The response of Δ3 to environmental gradients can be damped by coordination between stomatal conductance and photosynthetic capacity, which reduces the realized range of variation in ci/ca (Wong et al., 1979, 1985; Cernusak & Marshall, 2001; Hetherington & Woodward, 2003; Cernusak et al., 2011). This was the case for several eucalypt species sampled along a rainfall gradient in northern Australia (Fig. 6). The dashed line in Fig. 6 shows the expected relationship between ci/ca and gs, if photosynthetic capacity had remained constant across the range of gs. Instead, photosynthetic capacity decreased with decreasing gs, such that ci/ca showed only a weak relationship with gs. Although such close coordination between gs and photosynthetic capacity has been known for some time (Wong et al., 1978, 1979, 1985), the mechanisms through which it is achieved are still not well understood (Jarvis et al., 1999; von Caemmerer et al., 2004).
A second process that can damp the response of ci/ca and Δ3 to environmental gradients, particularly of water availability, is adjustment of the ratio of leaf area to water-conducting tissue (Farquhar et al., 2002). An example of this type of adjustment occurs along the north Australian tropical transect, a rainfall gradient in northern Australia (Hutley et al., 2011). Little change was observed in the Δ3 of plant biomass in trees along the transect (Schulze et al., 1998; Miller et al., 2001; Cernusak et al., 2011), in contrast to what would be expected based on the global meta-analyses shown in Fig. 3 and observations along other rainfall gradients (Stewart et al., 1995; Midgley et al., 2004; Prentice et al., 2011). Instantaneous gas exchange measurements confirmed that ci/ca changes little along the transect, even towards the end of the dry season when the north–south gradient in water availability is most pronounced (Cernusak et al., 2011). Eucalypts along the transect reduce their leaf area to sapwood area ratios from wet to dry seasons, thereby reducing the total leaf area for a given amount of water transporting tissue, allowing for maintenance of relatively constant ci/ca (Eamus et al., 2000; Cernusak et al., 2011). This leaf area adjustment may be possible owing to the highly predictable nature of the wet season, and this could explain why the northern Australian rainfall gradient is associated with much less variation in Δ3 than other rainfall gradients associated with more stochastic precipitation regimes.

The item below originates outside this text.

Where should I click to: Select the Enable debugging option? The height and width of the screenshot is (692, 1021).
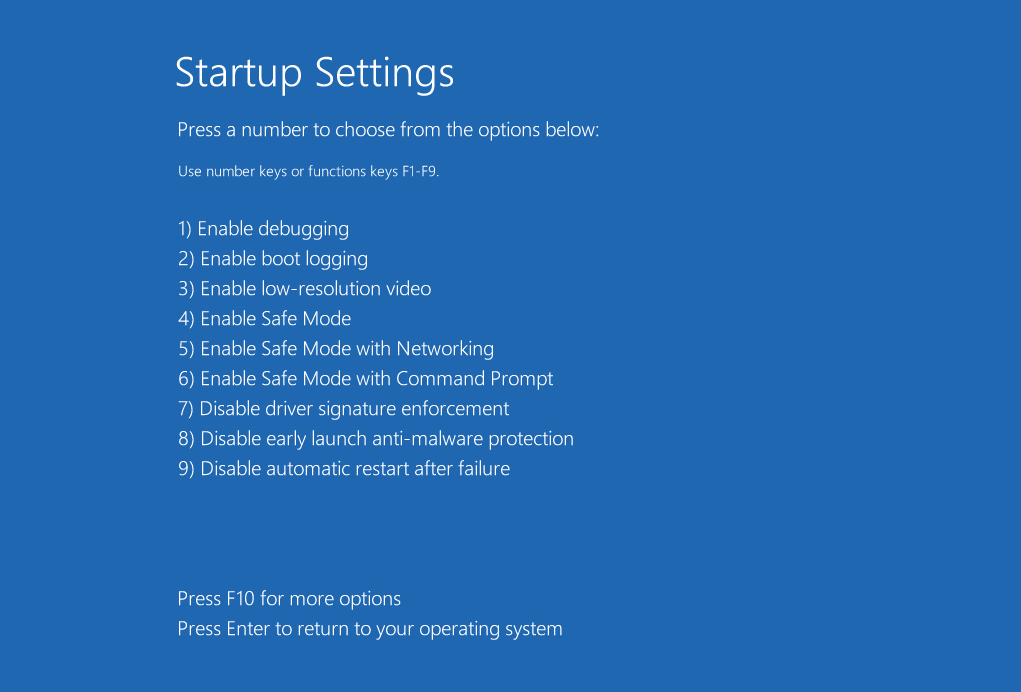coord(263,229)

Manipulative experiments provide further evidence for the role of leaf area adjustment in constraining variation in ci/ca and Δ3 (Cernusak & Marshall, 2001; McDowell et al., 2006). In one example, Pinus ponderosa stands were thinned to seven densities and maintained over a 40 yr period. The ratio of leaf area to sapwood area increased as a result of decreased basal area in thinned stands. There was an initial increase in Δ3 after thinning. However, after one decade, Δ3 returned to control values in thinned stands as the increase in leaf area to sapwood area ratio compensated for increased water availability associated with reduced basal area (McDowell et al., 2006).
It is clear that there are elements of both environmental control and genetically determined physiological set points in Δ3 (Ehleringer, 1993a,b; Zhang & Marshall, 1994; Ehleringer & Cerling, 1995). This can present a challenge for interpretation, depending on the application for which Δ3 measurements are employed. Research priorities for gaining further insight into this interplay should be to unravel the mechanisms that lead to coordination between gs and photosynthetic capacity, to determine how the statistics of rainfall regimes influence the response of Δ3 to water availability, including the role of leaf area adjustment, and to determine the specific phenotypic traits associated with genotypic variation in Δ3 (Masle et al., 2005; Liang et al., 2010).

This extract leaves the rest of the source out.